There is a large cap (for Greek standards) company for which I am totally negative, while a few years ago, I had bought it and written a positive article. I am talking about Mytilineos (MYTIL). I believe that the energy intensive industry does not have a very promising position in Europe, and maybe will have the fate of the textile industry. Not due to the labor cost, as it was the case for textile, but due to the energy cost.
The primary aluminum is referred to as solid electricity, due to the massive amounts of energy it demands. In Europe, by aiming for energy independence, cleaner energy, and by struggling to achieve this under the increased demand, the most obvious sacrifice seems to be this energy intensive metal. Otherwise, it’s like dreaming of rice fields in the desert, at a time that you have not enough water to drink, and you are importing it. Especially, when you are paying a higher price, because you demand it to be clean, you are the weakest link, and the one to break in the next downturn, which is endemic in this cyclical sector.

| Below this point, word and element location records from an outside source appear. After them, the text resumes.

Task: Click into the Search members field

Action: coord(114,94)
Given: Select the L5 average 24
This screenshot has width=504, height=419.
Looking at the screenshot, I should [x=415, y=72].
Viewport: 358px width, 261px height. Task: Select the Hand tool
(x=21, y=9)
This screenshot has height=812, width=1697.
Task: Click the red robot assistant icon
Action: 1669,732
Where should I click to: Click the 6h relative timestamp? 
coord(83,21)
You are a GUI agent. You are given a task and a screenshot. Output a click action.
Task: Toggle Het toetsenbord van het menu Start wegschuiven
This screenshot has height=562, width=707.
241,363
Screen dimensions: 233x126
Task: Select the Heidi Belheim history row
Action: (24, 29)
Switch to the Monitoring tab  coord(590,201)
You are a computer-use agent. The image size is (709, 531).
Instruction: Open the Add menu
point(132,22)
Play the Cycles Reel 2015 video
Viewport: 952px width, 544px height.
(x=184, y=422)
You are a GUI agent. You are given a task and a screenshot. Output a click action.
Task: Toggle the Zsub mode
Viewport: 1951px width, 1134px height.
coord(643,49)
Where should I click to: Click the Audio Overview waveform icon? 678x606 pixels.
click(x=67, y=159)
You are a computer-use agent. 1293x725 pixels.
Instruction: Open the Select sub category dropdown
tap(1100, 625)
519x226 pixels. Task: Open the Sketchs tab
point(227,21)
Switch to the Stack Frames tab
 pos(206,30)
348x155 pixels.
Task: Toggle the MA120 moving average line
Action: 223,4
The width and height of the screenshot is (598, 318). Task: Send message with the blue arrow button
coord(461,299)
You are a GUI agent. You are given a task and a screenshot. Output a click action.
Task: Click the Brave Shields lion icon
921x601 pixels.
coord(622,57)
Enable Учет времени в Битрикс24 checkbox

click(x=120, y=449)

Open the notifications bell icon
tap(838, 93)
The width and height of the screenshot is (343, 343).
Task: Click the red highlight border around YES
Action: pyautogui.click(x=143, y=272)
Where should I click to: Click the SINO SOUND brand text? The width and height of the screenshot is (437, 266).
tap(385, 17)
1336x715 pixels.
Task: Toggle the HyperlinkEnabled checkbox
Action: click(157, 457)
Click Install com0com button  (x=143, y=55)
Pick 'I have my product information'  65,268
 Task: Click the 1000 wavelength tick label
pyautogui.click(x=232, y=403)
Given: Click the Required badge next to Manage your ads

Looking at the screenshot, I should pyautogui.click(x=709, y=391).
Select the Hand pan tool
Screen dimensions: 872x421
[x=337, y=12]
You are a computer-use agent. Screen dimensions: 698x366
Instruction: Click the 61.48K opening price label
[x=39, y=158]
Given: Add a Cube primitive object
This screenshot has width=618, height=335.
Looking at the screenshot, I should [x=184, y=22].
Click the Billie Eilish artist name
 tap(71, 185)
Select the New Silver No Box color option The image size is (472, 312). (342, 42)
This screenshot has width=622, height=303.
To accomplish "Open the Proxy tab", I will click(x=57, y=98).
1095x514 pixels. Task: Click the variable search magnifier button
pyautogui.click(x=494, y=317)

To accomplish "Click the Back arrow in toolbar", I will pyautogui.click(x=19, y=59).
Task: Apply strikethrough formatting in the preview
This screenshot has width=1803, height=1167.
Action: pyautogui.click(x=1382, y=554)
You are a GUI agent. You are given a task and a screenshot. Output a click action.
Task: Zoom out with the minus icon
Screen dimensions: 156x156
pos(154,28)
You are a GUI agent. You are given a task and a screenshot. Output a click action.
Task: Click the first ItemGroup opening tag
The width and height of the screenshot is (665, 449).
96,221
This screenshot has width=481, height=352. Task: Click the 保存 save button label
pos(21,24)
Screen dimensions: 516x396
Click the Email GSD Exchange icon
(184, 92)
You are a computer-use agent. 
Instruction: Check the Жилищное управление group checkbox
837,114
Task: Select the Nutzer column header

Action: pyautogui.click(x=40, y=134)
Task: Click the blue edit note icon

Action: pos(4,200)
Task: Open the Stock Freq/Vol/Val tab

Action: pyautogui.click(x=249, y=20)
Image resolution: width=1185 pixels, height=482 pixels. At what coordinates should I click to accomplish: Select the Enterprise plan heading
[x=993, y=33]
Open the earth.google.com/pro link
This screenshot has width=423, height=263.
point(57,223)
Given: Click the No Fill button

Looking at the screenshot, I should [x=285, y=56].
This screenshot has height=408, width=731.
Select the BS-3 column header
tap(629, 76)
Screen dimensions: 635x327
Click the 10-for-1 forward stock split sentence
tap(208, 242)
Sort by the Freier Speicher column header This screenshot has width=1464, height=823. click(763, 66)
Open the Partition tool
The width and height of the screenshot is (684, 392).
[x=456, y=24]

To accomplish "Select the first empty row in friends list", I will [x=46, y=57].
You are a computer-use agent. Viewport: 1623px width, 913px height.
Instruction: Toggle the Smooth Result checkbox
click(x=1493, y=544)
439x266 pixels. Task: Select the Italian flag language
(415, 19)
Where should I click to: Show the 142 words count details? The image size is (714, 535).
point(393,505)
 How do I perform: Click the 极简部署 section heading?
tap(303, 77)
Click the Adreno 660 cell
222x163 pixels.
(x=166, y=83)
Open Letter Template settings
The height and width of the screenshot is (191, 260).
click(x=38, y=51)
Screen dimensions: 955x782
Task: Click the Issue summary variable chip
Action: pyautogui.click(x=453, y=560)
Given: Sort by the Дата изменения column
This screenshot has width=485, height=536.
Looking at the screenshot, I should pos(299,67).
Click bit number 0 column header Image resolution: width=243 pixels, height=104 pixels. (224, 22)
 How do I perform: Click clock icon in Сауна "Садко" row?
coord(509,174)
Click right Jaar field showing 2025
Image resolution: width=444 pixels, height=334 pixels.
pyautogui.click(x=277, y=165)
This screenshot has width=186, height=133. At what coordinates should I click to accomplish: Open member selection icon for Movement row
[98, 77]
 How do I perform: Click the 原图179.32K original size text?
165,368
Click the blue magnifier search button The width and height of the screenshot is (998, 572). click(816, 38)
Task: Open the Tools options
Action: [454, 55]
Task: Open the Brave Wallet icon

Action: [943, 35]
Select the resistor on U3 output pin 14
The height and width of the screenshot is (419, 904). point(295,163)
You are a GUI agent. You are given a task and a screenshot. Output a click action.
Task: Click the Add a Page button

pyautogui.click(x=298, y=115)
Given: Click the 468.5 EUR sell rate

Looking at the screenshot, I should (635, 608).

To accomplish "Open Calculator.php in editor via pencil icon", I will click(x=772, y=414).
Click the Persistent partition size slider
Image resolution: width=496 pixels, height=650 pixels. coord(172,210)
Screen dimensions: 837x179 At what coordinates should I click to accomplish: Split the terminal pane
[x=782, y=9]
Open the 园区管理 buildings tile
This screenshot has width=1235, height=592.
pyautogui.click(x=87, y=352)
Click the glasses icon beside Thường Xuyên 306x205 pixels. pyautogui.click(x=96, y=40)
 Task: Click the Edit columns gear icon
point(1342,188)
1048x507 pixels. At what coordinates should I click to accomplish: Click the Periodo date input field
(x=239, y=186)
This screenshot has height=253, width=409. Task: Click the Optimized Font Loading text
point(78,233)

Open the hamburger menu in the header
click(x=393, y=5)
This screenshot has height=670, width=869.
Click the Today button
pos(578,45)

Although excessively high energy price won’t persist for long, Europe again will anyway suffer higher costs compared to America and other regions (Russia, Middle East), where the competitors are partying with the high aluminum prices, triggering investments for increased production, there. Here, on this side of the river, it should worry us that, one after the other, the European smelters are shutting down, or curtail the production. When they don’t, they count on state support, being presented as a strategic sector. This type of aid can be enough for the survival, but cannot promise decent profits. For how long can the Public Power Corporation (PPC) (the Greek state-run electricity company), or the state, lift this weight?
I recognise that Mytilineos is believed to be a competent businessman, and that he is diversified among different sectors, which can be helpful, but regardless, I believe that he will feel the pain for the next five years. It would make sense only to buy his company deep under the book value. Currently, at €15.87 per share (Market Cap: €2.2 billion), I believe that the company is both pretty expensive, and with challenges ahead. I am wondering how the analysts have fallen in love with it. If I had to bet against a large cap that would underperform the Greek Stock Market General Index, that would be Mytilineos
Feeling a bit exhausted, after the above “hammering”, I would like to conclude this, otherwise festive, article in a positive tone. Despite the traps, I consider stocks as the best form of long-term investing, when the intentions are towards investing rather than speculation. I hope you all have a great year in all aspects, full of health and joy.
This is a translation from the original Greek article, published on 20th, January, 2022.